Satoshi Miyazaki, Yutaka Komiyama, Hidehiko Nakaya, Yukiko Kamata, Yoshi Doi, Takashi Hamana, Hiroshi Karoji, Hisanori Furusawa, Satoshi Kawanomoto, Tomoki Morokuma, Yuki Ishizuka, Kyoji Nariai, Yoko Tanaka, Fumihiro Uraguchi, Yosuke Utsumi, Yoshiyuki Obuchi, Yuki Okura, Masamune Oguri, Tadafumi Takata, Daigo Tomono, Tomio Kurakami, Kazuto Namikawa, Tomonori Usuda, Hitomi Yamanoi, Tsuyoshi Terai, Hatsue Uekiyo, Yoshihiko Yamada, Michitaro Koike, Hiro Aihara, Yuki Fujimori, Sogo Minco, Hironao Miyatake, Naoki Yasuda, Jun Nishizawa, Tomoki Saito, Manobu Tanaka, Tomohisa Uchida, Nobu Katayama, Shiang-Yu Wang, Hsin-Yo Chen, Robert Lupton, Craig Loomis, Steve Bickerton, Paul Price, Jim Gunn, Hisanori Suzuki, Yasuhito Miyazaki, Masaharu Muramatsu, Koei Yamamoto, Makoto Endo, Yutaka Ezaki, Noboru Itoh, Yoshinori Miwa, Hideo Yokota, Toru Matsuda, Ryuichi Ebinuma, Kunio Takeshi
GROUND-BASED AND AIRBORNE INSTRUMENTATION FOR ASTRONOMY IV 8446 2012年
Hyper Suprime-Cam (HSC) is an 870 Mega pixel prime focus camera for the 8.2 m Subaru telescope.

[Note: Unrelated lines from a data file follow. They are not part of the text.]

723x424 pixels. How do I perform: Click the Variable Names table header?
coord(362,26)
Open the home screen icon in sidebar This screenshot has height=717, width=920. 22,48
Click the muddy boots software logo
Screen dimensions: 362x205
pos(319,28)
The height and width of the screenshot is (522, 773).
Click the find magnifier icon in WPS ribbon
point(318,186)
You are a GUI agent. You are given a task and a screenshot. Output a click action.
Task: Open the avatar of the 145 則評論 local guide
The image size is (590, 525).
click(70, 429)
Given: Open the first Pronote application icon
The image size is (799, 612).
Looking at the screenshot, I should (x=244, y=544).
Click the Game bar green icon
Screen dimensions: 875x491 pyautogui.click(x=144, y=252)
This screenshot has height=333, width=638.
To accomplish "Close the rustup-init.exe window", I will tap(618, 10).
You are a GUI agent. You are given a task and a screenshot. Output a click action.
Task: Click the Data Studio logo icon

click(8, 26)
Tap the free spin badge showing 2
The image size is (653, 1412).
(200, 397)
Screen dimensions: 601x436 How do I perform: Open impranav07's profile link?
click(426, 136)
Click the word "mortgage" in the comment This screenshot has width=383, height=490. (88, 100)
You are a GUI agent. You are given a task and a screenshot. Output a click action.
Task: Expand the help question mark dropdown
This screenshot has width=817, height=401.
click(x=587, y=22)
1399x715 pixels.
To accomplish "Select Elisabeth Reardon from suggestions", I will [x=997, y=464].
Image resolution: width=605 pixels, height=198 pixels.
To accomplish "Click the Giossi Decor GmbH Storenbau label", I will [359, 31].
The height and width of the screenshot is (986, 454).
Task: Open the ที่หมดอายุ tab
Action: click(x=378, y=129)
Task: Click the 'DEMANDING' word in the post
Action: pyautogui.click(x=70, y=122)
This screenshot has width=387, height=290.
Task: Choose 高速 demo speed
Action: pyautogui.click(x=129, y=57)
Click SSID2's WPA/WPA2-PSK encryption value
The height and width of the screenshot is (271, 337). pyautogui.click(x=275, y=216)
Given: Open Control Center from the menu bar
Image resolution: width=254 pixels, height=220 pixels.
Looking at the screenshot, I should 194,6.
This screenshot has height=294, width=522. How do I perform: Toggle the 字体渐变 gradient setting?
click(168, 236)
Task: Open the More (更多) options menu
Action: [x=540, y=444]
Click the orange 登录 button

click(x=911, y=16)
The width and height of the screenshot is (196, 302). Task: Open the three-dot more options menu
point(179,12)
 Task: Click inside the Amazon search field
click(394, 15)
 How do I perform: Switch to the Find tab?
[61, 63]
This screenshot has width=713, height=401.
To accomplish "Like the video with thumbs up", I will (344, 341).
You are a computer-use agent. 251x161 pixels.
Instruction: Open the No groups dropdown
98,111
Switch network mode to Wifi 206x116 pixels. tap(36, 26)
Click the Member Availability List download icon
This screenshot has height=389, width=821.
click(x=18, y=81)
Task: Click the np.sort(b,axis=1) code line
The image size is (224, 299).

The wide field corrector delivers sharp image of 0.25 arc-sec FWHM in r-band over the entire 1.5 degree (in diameter) field of view. The collimation of the camera with respect to the optical axis of the primary mirror is realized by hexapod actuators whose mechanical accuracy is few microns. As a result, we expect to have seeing limited image most of the time. Expected median seeing is 0.67 arc-sec FWHM in i-band. The sensor is a p-ch fully depleted CCD of 200 micron thickness (2048 x 4096 15 mu m square pixel) and we employ 116 of them to pave the 50 cm focal plane. Minimum interval between exposures is roughly 30 seconds including reading out arrays, transferring data to the control computer and saving them to the hard drive. HSC uniquely features the combination of large primary mirror, wide field of view, sharp image and high sensitivity especially in red. This enables accurate shape measurement of faint galaxies which is critical for planned weak lensing survey to probe the nature of dark energy. The system is being assembled now and will see the first light in August 2012.